Issued, Washington, D.C., January 19, 2012.


Administrative Law Judge




The Federal Labor Relations Authority has found that the United States Department of Veterans Affairs, Veterans Canteen Service, Mather, California violated the Federal Service Labor-Management Relations Statute (the Statute), and has ordered us to post and abide by this Notice.
WE WILL NOT terminate the employment of, or otherwise discriminate against, Raymond Larsen, or any other bargaining unit employee, because the employee engaged in activity protected by the Statute.
WE WILL NOT, in any like or related manner, interfere with, restrain, or coerce bargaining unit employees in the exercise of their rights assured them by the Statute.
WE WILL rescind the action terminating the employment of Raymond Larsen and offer him immediate and full reinstatement to his former position or a substantially equivalent position, without prejudice to his seniority and other rights and privileges.   
WE WILL make Raymond Larsen whole, consistent with applicable laws and regulations, for any losses he incurred as a result of his unlawful termination, by providing him with backpay and benefits, with interest and appropriate differentials, from January 28, 2010, until the effective date of the offer of reinstatement, less any amount earned through other employment during this period.  
Dated:_______________________                 By:___________________________________
                                                                                  (Signature)                                   (Title)
This Notice must remain posted for 60 consecutive days from the date of posting and must not be altered, defaced, or covered by any other material.
If employees have any questions concerning this Notice or compliance with any of its provisions, they may communicate directly with the Regional Director, San Francisco Regional Office, Federal Labor Relations Authority, and whose address is: 901 Market Street, Suite 220, San Francisco, CA 94103, and whose telephone number is:
(415) 356-5000.

[1]  Hereafter, all dates refer to events in 2009, except that January dates refer to 2010.
[2] Beday testified that Larsen’s duties did not change during the course of his employment (Tr. 305-07), but I find this contention (like other aspects of Beday’s testimony) inconsistent with the evidence as a whole, and particularly with documents he prepared himself.
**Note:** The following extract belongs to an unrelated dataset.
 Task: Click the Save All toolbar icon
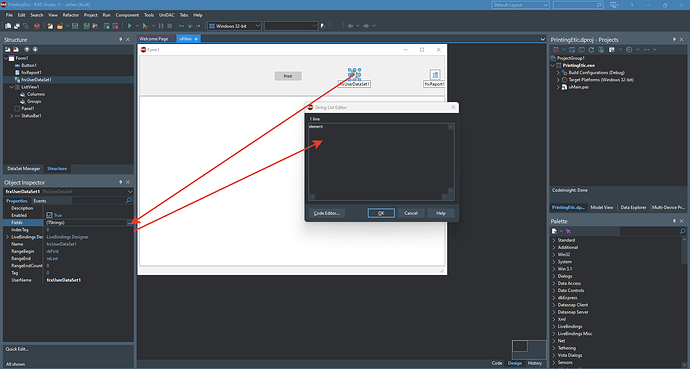pos(87,26)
[3]  The Respondent objected to the admission of G.C. Exhibits 22-24, but I found them to be relevant, and I ruled that they did not need to be included in the General Counsel’s prehearing disclosure, as they were introduced to rebut Mr. Beday’s testimony. Tr. 372-80.
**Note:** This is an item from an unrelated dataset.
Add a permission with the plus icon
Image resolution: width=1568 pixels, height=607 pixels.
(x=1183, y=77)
[4]  Beday also described a meeting with his lead cooks, but it is not at all clear from his testimony whether it was the same meeting as the one described by Larsen, or a different meeting altogether.  Tr. 307-12.
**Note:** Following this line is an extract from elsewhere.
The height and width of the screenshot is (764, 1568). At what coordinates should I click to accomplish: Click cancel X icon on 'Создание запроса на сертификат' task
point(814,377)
[5] The Authority wrote in Davis Monthan AFB, “we take this opportunity to clarify that when the alleged discrimination concerns discipline for conduct occurring during protected activity, a necessary part of the respondent’s defense is that the conduct constituted flagrant misconduct or otherwise exceeded the boundaries of protected activity.” 58 FLRA at 636.
[6] Dep’t of Housing & Urban Dev., Pennsylvania State Office, Phila., Pa., 53 FLRA 1635, 1653 (1998); St. Mary’s Honor Ctr. v. Hicks, 509 U.S. 502, 511 (1993). I also found it counterproductive for the Respondent to argue that canteen employees are required to speak directly to Mattarolo when they can’t come to work. Resp. Br. at 8. Mattarolo testified that it “would be nice” if employees talk to her when they can’t come to work, but she further explained that they could also “talk to a machine” to report their absence. Tr. 250. Her latter statement is consistent with Larsen’s testimony that employees can, and frequently do, leave a message with whoever answers the phone in the canteen when they call in. Tr. 70, 129-30. While the exact details of the events of January 11 are relatively insignificant, because the Agency clearly did not consider the incident to be worthy of disciplinary action, the Agency’s shifting and inconsistent explanations of Larsen’s misconduct, and its refusal to credit any aspect of Larsen’s account of the January 11 events, are further indicia of pretext.